# Source document

= = = = =

# Eau de Chevron



## JEM (May 3, 2003)

So we get into the 540i to head for the gym Saturday morning, start the car and, within a few seconds we're sniffing Eau de Chevron through the vents.

One of those 'huh?' situations:

"Maybe it's that car we were behind?"

"No, it's not going away."

"Try the recirc button."

"Okay, now it's gone."

"That's still not good."

Pull into the parking lot at the gym, pop the hood and pull the shroud off the top of the engine...a nice little dribble of fuel spreading around the right-front injector. 

The life insurance is paid up so we drive it home, look again, same thing. 

The car's out of the 4yr/50K warranty now, so I fire up the EPA website - okay 'fuel injectors, rails, and all related connections' (or words to that effect) are specifically required to be covered under the 80K emissions warranty. So rather than pulling the rail off and changing the O-ring, I'll call for an appointment tomorrow. 

I'm expecting it's just the O-ring on the top of the injector, though I've never had one fail in any other car; so far as I'm aware the fuel rail/injectors have never been out of the car.

= = = = =

# Tasks to complete
a) Summarize the post about the fuel leak in two sentences.
b) Supply what comes next in the post about the fuel leak, picking up after its last sentence.
The lines placed after this post are not needed here.

# Items
= = = = =

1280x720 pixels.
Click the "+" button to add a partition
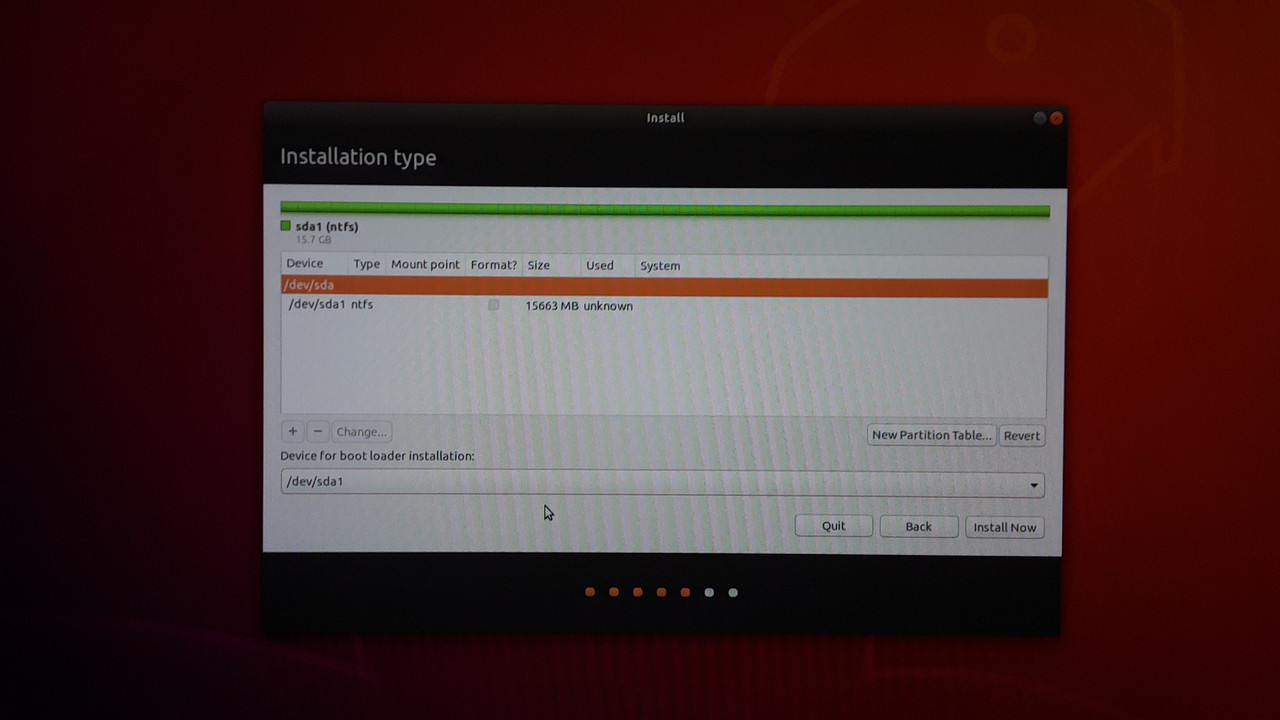coord(292,431)
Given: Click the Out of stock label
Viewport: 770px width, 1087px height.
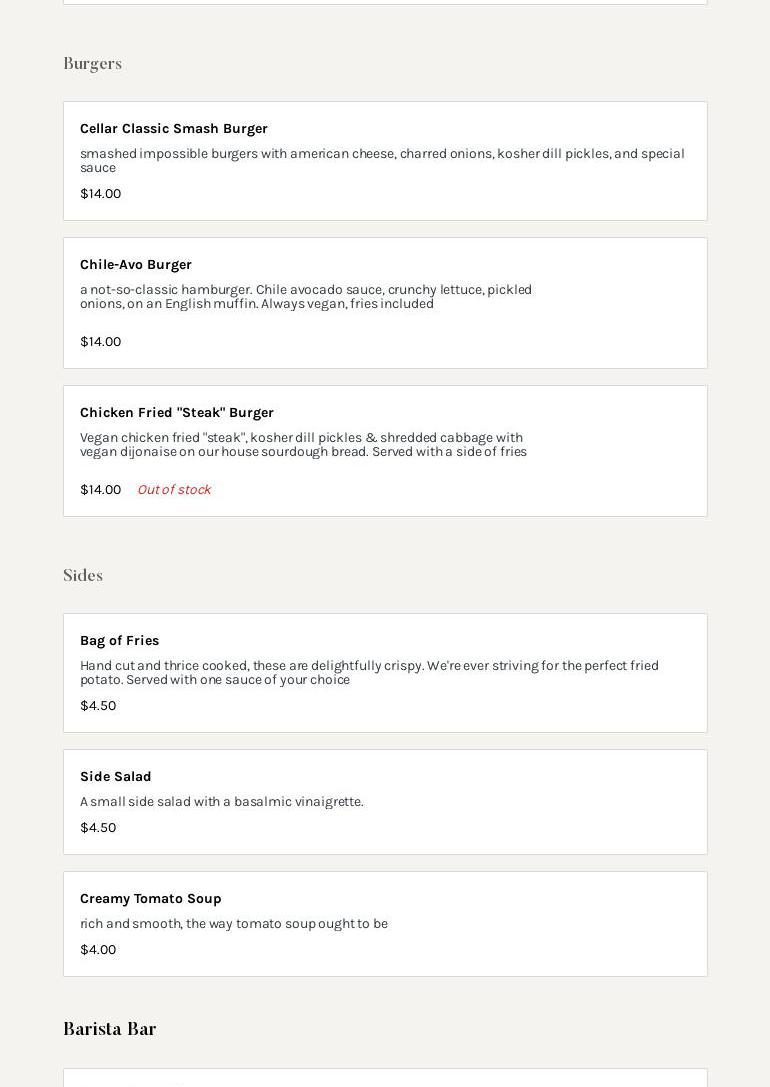Looking at the screenshot, I should click(x=174, y=490).
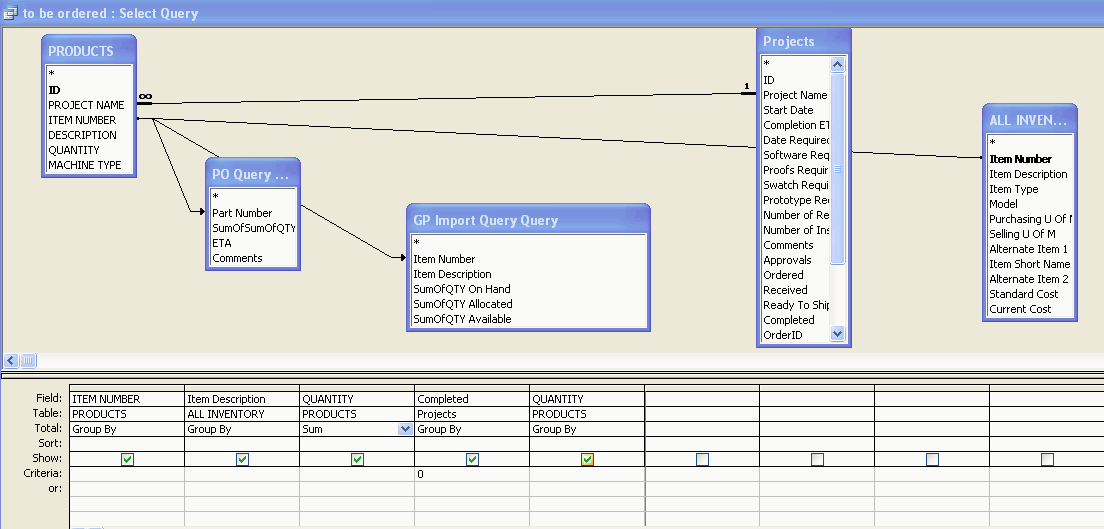1104x529 pixels.
Task: Click Group By total under ITEM NUMBER field
Action: pyautogui.click(x=127, y=429)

= = = = =

# Answers in order
a) On a Saturday morning the writer smelled fuel through the vents of the 540i, and at the gym found fuel dribbling around the right-front injector. Because fuel injectors and related connections must be covered under the 80K emissions warranty even though the car is past its 4yr/50K warranty, the writer plans to call for an appointment rather than change the O-ring, which is the suspected cause.

b)
----------



## PropellerHead (Jan 3, 2002)

JEM said:


> *The life insurance is paid up so we drive it home, look again, same thing. *


 :rofl: :rofl:

Keep us posted!


----------



## CalvinH (Apr 5, 2003)

*Did you make it to the shop??*

We haven't heard from you. If you're still alive give us a sign. If not, ????


----------



## JEM (May 3, 2003)

It's in the shop. I may have to take them the printout from the EPA website about the components required to be covered under the 8yr/80K emission-components warranty...


----------



## JEM (May 3, 2003)

It appears, interestingly enough, to be the injector, and I was wrong - that isn't covered (misread the EPA document, the list of what's covered to 80K is very short.)

So we're paying for it.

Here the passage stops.